Amy Mickelson an inspiration on Mother's Day
Amid the electricity during the final round of the 2009 Masters, Amy Mickelson kept moving strategically ahead of the huge gallery that was following her husband and Tiger Woods. Standing near the ninth tee while the twosome was on the eighth green, she told an acquaintance about her big job for the week.
Their three young children all were sick. "I had to tell them, 'You can't go near Daddy,' " she said at the time. Yes, her job had been to protect Mickelson from germs.
His run fell short that day, but he did win a year later, inspired by the fact that Amy and the kids were there. That she was able to be a wife and mom after a daunting year of treatment for breast cancer helped him win the green jacket, he said.
Those two unforgettable April Sundays in Augusta pointed out an axiom as vital to golf as "keep your eye on the ball:" The game is known for being handed down by dads playing with their kids, but it is the moms who really make it go.
The link between motherhood and golf is as strong as it ever has been. Annika Sorenstam retired as the No. 1 player on the LPGA Tour because she wanted to be a mom (she had a girl last September). Lorena Ochoa, Sorenstam's successor as world No. 1, retired last month at 28 in part because she wants to be a stepmother to her new husband's children from a previous marriage.
As Morgan Pressel won the 2007 Kraft Nabisco Championship, at 18 becoming the youngest women's major champion, she was in tears when she said, "I know my mother will always be with me . . . I know she's proud of me."
Pressel is deeply involved in fundraising to battle breast cancer, which claimed her mother's life when Morgan was 15. The teenager marked her major triumph by bringing her grandmother along for the Nabisco's traditional jump into the greenside lake.
Major champions Fred Couples, Jim Furyk and Stewart Cink this week told PGATour.com that their mothers all either went back to work or worked overtime to pay for their sons' lessons and entry fees. The golfers' fathers were working so the moms had to drive them to junior tournaments.
Amy Mickelson has been a standard bearer for golf moms for years. Her husband's 2005 autobiography, "One Magical Sunday," is as much about the fact that she almost lost her life giving birth to their son Evan in 2003 than about Mickelson's 2004 Masters win. A specialist had to be called for emergency surgery after the delivery caused a tear in her uterus. Later that year, she gave Phil a huge career pep talk that he later said helped him win his first major the following April.
But even that didn't compare with the emotions this year.

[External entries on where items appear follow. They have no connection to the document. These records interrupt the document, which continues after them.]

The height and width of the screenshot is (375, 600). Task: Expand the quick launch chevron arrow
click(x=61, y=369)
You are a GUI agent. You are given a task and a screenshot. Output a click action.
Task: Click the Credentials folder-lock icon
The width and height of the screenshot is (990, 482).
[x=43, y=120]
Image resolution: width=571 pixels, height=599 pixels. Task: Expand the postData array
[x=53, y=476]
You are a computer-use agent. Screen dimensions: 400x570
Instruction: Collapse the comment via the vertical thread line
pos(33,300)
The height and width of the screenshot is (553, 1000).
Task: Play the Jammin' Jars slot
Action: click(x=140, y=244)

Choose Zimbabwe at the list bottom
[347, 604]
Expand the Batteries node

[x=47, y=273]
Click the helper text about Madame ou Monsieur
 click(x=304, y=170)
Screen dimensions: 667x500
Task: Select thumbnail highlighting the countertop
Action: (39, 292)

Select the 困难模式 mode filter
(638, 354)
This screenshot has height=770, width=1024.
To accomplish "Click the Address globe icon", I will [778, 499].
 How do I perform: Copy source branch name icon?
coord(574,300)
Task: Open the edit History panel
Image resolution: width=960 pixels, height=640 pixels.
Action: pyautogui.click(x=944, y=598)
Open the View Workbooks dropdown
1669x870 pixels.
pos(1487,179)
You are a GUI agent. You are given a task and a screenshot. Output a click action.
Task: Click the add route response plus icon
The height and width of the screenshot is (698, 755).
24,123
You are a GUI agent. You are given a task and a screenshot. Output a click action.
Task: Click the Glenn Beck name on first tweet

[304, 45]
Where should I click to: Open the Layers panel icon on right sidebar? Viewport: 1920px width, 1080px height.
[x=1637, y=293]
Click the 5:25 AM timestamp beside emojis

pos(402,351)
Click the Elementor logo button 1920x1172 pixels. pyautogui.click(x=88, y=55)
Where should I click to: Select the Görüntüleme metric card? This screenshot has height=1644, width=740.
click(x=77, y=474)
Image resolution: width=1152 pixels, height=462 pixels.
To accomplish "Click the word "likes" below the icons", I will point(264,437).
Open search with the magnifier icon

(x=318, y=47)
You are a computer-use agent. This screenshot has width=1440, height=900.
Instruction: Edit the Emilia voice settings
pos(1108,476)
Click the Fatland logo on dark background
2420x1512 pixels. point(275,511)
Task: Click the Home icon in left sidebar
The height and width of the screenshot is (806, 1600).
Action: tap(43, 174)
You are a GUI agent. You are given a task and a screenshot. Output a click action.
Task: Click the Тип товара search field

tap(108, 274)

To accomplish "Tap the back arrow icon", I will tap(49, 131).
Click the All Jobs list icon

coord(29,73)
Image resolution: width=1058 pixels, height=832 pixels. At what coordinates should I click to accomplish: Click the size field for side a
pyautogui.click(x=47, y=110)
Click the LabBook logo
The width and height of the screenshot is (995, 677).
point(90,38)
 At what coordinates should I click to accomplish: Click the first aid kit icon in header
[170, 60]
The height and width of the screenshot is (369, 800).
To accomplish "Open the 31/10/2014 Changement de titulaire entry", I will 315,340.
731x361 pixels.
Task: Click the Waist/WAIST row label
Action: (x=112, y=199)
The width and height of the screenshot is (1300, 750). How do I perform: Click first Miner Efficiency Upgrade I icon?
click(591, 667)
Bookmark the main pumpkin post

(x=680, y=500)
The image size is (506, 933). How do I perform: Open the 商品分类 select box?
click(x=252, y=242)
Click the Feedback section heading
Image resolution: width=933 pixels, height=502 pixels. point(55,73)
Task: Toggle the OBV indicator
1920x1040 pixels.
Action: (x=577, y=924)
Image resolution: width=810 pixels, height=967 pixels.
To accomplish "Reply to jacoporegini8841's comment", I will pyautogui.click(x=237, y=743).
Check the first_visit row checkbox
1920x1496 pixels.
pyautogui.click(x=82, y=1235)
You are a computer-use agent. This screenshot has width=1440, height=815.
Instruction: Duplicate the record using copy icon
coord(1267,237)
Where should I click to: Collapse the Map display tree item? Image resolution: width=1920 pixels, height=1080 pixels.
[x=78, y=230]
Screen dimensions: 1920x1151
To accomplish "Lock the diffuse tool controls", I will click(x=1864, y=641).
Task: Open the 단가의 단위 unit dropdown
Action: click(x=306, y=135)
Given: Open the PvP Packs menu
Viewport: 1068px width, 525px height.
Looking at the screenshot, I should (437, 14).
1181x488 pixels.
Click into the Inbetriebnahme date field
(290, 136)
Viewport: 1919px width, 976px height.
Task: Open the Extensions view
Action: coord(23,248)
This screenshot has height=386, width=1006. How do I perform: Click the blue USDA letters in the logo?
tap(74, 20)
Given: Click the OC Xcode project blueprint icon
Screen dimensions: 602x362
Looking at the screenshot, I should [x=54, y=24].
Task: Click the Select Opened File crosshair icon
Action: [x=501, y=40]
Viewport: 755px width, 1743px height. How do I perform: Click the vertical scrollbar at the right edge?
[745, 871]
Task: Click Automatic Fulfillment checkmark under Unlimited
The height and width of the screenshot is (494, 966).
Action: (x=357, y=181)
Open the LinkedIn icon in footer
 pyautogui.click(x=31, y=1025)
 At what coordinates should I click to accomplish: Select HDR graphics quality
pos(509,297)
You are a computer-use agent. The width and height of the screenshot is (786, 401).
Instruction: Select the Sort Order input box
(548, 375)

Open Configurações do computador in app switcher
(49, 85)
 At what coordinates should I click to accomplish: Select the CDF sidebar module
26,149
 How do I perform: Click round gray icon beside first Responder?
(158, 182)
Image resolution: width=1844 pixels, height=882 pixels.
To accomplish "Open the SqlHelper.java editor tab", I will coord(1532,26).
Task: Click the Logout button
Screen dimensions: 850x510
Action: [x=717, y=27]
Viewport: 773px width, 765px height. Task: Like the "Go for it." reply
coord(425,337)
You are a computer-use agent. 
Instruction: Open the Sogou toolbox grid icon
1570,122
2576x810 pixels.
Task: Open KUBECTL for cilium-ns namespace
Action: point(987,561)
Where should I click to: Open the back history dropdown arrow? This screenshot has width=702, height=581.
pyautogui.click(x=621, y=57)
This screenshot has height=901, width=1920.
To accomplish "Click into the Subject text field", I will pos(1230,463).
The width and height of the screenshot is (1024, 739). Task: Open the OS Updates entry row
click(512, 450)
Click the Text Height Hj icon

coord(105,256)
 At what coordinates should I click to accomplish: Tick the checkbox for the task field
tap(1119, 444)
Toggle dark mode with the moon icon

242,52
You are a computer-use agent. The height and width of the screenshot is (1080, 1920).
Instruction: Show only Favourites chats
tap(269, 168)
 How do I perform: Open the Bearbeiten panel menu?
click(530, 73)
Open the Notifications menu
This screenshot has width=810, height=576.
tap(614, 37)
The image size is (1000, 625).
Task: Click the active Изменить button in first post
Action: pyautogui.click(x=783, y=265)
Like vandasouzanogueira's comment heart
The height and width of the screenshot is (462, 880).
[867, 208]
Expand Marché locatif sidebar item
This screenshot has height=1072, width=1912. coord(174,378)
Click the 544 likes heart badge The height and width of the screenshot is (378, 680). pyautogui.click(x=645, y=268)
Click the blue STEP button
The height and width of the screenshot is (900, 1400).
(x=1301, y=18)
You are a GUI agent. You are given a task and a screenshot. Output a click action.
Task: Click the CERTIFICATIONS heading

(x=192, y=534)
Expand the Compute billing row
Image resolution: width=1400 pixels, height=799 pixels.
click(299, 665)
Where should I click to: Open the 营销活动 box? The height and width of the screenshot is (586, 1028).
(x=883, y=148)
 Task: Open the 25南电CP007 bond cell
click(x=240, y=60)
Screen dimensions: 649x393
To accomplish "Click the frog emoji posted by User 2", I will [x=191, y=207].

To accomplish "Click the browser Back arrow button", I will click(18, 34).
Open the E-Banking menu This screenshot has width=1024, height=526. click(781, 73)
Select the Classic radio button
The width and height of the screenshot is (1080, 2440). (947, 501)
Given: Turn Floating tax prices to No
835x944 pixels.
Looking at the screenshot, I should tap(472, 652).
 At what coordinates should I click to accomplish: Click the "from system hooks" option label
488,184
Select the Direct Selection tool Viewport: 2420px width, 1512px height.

Amy said she had not dared to show up at Augusta National until the final moments. "I just wanted him to focus on winning the Masters and not worry if I was sick, out here walking around and not doing well," she said outside Butler Cabin last month, adding that she watched most of the week on TV with the children. "I had my blanket and my jammies," she said.
Her husband left with the green jacket. "Amy and I were talking these last couple weeks about how glad we were that she was there, that the kids were there, that we could look back on that," he said recently. "And to have that together given what the past year has brought, it just made it probably the most special tournament win that I've had."
It was special, too, because his mom, Mary, was there after her own year of combating breast cancer. Mary has been intrinsic to Phil's golf career, going back to the day when he skipped out on a huge extended-family dinner to play at a nearby course. She and her husband found their son on the third hole, drove him home, scolded him, then heard him cite Ben Hogan on how practice leads to greatness.
"That struck a chord with me," she wrote in Mickelson's book. "And Phil never did get punished."